#### [WHAT IS BEING ASKED]
Arrange the items from the first line through the line with "[x=231, y=339]" as a two-column CSV headed "task" and "answer", one row per item. Put each value in a single quoted field, with line breaks turned into spaces.

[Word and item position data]
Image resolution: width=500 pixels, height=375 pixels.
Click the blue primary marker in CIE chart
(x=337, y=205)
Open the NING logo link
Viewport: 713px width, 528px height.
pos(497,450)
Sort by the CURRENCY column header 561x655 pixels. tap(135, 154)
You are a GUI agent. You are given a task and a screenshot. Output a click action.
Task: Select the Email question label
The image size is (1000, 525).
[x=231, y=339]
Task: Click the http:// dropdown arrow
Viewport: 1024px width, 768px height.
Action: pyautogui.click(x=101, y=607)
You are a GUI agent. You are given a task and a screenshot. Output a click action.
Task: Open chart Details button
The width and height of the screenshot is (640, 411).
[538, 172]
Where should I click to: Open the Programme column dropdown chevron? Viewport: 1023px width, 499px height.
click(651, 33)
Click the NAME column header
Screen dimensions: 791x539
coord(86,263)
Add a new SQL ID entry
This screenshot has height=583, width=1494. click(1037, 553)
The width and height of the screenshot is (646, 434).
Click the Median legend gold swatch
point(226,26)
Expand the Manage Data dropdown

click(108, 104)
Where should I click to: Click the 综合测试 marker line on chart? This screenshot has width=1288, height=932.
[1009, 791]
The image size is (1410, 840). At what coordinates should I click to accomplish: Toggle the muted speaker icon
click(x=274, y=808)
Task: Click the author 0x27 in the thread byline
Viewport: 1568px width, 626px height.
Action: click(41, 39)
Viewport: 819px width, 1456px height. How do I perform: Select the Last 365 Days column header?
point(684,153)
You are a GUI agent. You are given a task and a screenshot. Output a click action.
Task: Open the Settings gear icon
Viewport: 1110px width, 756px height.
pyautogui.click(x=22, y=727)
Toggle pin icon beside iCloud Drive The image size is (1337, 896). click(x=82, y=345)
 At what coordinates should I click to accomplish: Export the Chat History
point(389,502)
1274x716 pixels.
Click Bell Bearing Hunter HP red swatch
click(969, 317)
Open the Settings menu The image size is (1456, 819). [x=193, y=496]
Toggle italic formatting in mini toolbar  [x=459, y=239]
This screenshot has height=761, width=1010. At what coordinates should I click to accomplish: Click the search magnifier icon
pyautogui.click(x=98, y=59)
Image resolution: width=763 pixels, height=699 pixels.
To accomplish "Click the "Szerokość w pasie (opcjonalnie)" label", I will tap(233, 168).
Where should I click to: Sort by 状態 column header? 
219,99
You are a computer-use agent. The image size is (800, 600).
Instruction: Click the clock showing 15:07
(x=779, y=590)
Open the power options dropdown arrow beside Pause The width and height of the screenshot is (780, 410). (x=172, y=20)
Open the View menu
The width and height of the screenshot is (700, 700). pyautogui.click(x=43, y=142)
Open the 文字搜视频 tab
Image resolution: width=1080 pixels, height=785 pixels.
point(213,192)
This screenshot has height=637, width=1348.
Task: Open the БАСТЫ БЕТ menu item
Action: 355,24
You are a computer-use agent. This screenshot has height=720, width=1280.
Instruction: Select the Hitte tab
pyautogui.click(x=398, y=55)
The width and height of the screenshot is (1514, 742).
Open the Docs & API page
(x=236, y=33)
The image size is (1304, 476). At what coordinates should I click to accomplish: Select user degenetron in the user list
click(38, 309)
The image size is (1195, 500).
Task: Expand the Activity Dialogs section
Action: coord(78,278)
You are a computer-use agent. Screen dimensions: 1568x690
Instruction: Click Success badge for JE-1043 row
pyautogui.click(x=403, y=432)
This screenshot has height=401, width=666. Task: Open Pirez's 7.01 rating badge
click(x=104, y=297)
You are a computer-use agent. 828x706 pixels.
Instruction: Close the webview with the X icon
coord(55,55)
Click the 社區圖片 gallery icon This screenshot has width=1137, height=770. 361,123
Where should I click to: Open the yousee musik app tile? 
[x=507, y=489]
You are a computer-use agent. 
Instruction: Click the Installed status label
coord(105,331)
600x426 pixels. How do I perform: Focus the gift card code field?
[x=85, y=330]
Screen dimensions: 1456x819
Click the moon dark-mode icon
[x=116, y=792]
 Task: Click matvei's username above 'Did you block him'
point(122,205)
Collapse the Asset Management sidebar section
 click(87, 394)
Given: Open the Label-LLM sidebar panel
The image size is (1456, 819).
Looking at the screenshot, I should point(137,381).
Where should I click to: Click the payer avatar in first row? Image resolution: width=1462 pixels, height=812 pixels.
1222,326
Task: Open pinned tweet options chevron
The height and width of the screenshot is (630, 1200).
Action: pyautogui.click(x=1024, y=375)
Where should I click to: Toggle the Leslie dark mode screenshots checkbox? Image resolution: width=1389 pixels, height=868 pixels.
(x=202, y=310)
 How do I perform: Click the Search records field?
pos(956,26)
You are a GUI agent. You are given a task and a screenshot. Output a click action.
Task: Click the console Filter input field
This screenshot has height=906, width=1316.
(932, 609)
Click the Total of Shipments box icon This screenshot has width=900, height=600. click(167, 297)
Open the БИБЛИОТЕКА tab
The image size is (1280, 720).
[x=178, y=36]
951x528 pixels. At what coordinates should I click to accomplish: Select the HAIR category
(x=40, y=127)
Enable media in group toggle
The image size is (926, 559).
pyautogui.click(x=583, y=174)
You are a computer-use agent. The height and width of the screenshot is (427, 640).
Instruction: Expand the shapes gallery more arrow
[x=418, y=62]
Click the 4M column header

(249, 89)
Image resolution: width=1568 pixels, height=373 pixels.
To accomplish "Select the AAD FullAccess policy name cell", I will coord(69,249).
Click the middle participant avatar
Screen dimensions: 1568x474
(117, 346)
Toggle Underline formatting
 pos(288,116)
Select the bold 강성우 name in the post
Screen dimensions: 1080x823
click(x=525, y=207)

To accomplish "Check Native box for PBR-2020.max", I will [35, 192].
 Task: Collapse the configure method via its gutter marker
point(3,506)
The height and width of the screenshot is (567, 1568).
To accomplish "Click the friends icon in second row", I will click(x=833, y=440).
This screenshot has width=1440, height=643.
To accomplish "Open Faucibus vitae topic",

#### [THE RESPONSE]
task,answer
"Image resolution: width=500 pixels, height=375 pixels. Click the blue primary marker in CIE chart","(x=337, y=205)"
"Open the NING logo link Viewport: 713px width, 528px height.","pos(497,450)"
"Sort by the CURRENCY column header 561x655 pixels.","tap(135, 154)"
"You are a GUI agent. You are given a task and a screenshot. Output a click action. Task: Select the Email question label The image size is (1000, 525).","[x=231, y=339]"